===== The input =====

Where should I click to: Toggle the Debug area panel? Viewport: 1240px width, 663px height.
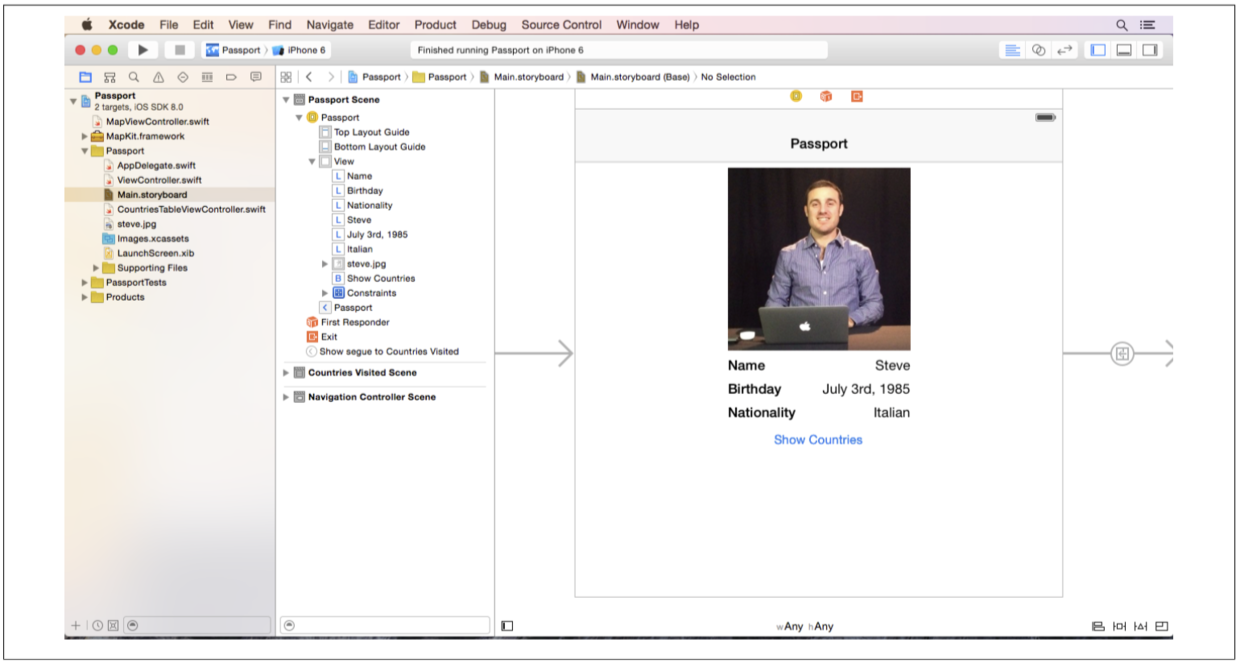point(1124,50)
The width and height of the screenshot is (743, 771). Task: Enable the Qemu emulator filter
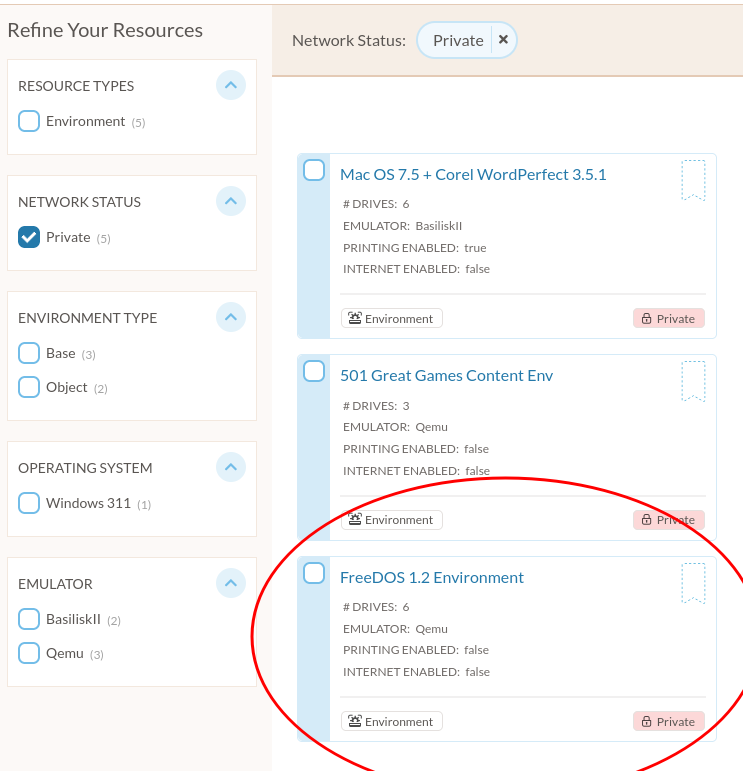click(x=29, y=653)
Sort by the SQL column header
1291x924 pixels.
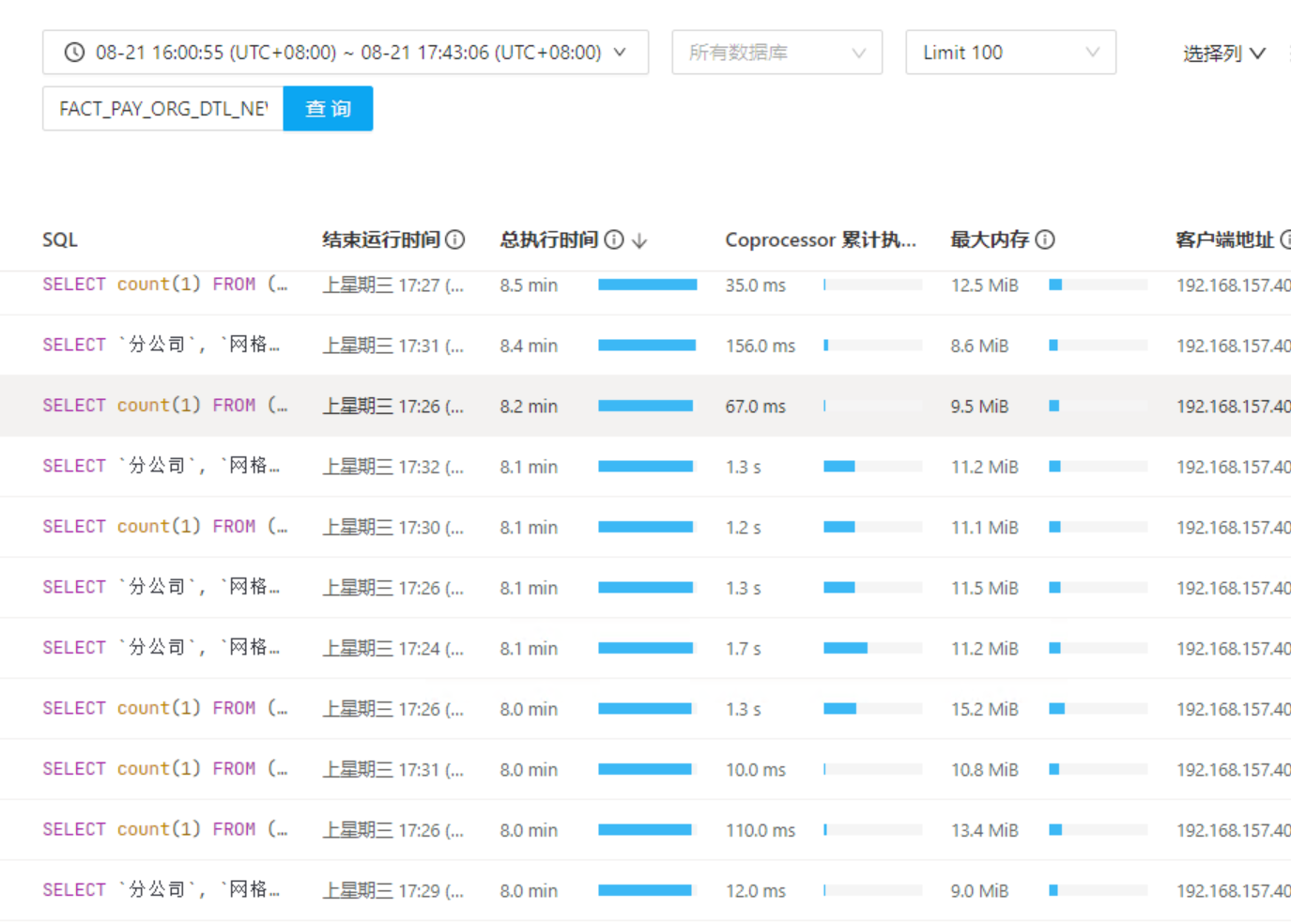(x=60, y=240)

=====

**Exercise**
The records above, copied word for word without the pictures, are what should be output.

**Task solution**
Where should I click to: Toggle the Debug area panel? Viewport: 1240px width, 663px height.
point(1124,50)
The width and height of the screenshot is (743, 771). Task: Enable the Qemu emulator filter
click(x=29, y=653)
Sort by the SQL column header
1291x924 pixels.
(x=60, y=240)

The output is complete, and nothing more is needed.